Data for review =
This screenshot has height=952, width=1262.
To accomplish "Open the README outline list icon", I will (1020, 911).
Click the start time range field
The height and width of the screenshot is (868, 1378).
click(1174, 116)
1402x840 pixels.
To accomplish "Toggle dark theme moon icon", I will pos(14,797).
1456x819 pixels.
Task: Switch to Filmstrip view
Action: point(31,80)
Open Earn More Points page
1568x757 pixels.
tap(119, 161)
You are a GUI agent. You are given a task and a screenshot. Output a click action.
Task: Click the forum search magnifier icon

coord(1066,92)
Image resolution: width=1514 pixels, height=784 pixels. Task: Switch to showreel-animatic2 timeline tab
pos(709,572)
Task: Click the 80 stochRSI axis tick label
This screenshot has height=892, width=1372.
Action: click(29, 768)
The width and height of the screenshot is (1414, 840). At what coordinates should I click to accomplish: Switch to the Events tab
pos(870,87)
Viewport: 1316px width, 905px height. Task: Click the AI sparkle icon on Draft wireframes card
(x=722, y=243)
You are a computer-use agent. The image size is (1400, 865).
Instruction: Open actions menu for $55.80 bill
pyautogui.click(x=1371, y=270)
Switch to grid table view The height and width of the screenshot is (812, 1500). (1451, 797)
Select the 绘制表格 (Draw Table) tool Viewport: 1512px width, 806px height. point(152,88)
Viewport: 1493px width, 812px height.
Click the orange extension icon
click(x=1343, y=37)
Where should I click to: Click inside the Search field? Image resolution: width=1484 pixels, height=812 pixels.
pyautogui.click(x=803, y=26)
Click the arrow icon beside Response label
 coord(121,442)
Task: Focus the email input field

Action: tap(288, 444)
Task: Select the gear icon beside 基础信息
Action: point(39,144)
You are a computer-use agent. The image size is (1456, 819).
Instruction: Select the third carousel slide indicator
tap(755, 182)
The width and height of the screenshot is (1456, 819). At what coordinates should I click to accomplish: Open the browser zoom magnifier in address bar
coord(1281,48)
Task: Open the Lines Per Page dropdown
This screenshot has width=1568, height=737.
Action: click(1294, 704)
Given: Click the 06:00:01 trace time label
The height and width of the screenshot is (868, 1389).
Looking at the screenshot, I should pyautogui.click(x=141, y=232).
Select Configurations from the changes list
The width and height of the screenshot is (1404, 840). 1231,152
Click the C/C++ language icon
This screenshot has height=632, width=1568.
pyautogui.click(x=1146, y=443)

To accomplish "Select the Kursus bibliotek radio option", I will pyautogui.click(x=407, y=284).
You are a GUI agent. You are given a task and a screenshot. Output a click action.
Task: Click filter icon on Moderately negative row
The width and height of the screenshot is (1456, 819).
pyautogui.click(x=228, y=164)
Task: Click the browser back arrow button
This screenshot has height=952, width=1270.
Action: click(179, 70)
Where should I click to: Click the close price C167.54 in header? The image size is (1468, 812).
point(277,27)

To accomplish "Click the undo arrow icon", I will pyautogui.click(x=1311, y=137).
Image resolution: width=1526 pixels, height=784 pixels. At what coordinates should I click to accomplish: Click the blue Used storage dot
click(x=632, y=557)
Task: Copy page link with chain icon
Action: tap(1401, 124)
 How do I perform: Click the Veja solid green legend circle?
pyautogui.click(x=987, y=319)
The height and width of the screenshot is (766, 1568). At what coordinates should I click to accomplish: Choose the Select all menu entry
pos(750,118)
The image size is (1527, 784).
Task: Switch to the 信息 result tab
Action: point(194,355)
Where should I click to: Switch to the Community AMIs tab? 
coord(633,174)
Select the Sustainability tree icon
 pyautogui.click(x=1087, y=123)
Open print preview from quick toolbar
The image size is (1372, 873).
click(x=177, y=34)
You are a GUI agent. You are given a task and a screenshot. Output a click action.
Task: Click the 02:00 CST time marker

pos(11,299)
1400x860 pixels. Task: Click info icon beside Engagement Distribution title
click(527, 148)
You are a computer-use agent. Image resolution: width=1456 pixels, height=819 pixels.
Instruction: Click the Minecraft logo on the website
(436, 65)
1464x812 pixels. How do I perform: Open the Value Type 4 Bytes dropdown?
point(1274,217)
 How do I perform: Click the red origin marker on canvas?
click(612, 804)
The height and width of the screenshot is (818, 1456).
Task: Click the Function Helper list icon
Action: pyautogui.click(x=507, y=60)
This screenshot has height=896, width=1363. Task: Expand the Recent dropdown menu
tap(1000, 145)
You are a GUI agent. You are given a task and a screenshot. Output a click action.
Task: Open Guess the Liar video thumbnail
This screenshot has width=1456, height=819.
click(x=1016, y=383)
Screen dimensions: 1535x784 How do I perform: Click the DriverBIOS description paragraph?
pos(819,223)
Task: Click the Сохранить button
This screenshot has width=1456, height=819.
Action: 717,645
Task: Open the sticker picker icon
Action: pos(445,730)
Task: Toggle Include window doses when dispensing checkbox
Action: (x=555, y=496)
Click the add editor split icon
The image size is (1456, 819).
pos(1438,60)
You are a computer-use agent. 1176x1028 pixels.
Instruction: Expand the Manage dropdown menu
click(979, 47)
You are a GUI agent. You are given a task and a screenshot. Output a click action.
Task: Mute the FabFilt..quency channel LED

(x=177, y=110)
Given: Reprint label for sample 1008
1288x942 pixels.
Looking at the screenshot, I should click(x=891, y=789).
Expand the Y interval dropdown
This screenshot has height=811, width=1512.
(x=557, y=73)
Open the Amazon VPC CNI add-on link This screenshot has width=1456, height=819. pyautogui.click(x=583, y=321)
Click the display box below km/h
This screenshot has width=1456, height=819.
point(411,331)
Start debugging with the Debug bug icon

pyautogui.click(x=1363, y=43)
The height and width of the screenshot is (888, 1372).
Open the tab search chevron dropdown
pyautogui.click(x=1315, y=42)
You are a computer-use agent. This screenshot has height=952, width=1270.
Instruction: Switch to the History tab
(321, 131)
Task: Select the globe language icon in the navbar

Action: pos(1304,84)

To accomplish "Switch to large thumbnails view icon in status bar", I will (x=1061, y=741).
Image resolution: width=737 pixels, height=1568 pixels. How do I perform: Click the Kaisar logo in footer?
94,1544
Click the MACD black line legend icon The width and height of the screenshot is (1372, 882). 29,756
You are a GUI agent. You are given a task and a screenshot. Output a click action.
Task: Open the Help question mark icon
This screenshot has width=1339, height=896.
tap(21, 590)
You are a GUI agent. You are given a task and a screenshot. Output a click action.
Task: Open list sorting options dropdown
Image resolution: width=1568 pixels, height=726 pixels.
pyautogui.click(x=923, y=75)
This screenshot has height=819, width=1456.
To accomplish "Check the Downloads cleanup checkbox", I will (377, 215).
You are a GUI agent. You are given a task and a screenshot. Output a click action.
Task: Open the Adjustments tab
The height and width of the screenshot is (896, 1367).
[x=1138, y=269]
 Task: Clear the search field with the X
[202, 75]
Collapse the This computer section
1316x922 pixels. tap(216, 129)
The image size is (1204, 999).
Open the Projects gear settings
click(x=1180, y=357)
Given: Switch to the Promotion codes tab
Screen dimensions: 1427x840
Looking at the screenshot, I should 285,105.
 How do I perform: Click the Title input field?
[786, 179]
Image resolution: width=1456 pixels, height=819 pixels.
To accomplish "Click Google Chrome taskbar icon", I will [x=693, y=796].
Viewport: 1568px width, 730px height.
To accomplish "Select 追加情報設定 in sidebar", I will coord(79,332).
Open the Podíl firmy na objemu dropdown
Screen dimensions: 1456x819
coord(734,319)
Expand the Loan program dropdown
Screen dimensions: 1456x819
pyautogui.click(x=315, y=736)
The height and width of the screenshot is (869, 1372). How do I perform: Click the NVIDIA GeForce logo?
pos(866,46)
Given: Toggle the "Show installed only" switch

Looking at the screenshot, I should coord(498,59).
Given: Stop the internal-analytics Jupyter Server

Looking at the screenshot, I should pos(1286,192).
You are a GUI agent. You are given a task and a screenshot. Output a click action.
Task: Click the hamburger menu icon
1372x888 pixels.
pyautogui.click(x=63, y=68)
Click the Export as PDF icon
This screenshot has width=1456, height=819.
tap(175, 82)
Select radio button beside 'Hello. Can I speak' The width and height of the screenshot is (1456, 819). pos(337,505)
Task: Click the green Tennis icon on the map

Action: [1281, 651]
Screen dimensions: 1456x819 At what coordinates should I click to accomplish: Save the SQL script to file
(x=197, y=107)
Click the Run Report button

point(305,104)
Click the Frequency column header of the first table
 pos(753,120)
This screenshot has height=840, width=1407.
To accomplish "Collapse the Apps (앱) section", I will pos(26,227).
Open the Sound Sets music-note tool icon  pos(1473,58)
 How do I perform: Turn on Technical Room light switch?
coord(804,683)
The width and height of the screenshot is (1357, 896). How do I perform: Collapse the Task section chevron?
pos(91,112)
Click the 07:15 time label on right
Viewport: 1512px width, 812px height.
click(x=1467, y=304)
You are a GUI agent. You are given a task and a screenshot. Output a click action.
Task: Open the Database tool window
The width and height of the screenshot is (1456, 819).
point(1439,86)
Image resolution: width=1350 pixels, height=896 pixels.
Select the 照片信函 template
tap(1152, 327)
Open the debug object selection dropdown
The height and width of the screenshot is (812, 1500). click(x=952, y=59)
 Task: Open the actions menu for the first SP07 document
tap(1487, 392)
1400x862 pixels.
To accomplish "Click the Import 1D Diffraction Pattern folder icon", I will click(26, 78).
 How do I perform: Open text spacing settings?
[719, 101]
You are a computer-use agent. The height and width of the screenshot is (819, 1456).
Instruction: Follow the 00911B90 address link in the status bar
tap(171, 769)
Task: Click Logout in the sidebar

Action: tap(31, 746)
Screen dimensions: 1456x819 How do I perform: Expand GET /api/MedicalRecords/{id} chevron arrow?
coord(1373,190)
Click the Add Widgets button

What is expected = Take the lines from the first line of the listing to the line containing "1402x840 pixels.". Please print them exactly, ends included, with nothing else.

Task result =
This screenshot has height=952, width=1262.
To accomplish "Open the README outline list icon", I will (1020, 911).
Click the start time range field
The height and width of the screenshot is (868, 1378).
click(1174, 116)
1402x840 pixels.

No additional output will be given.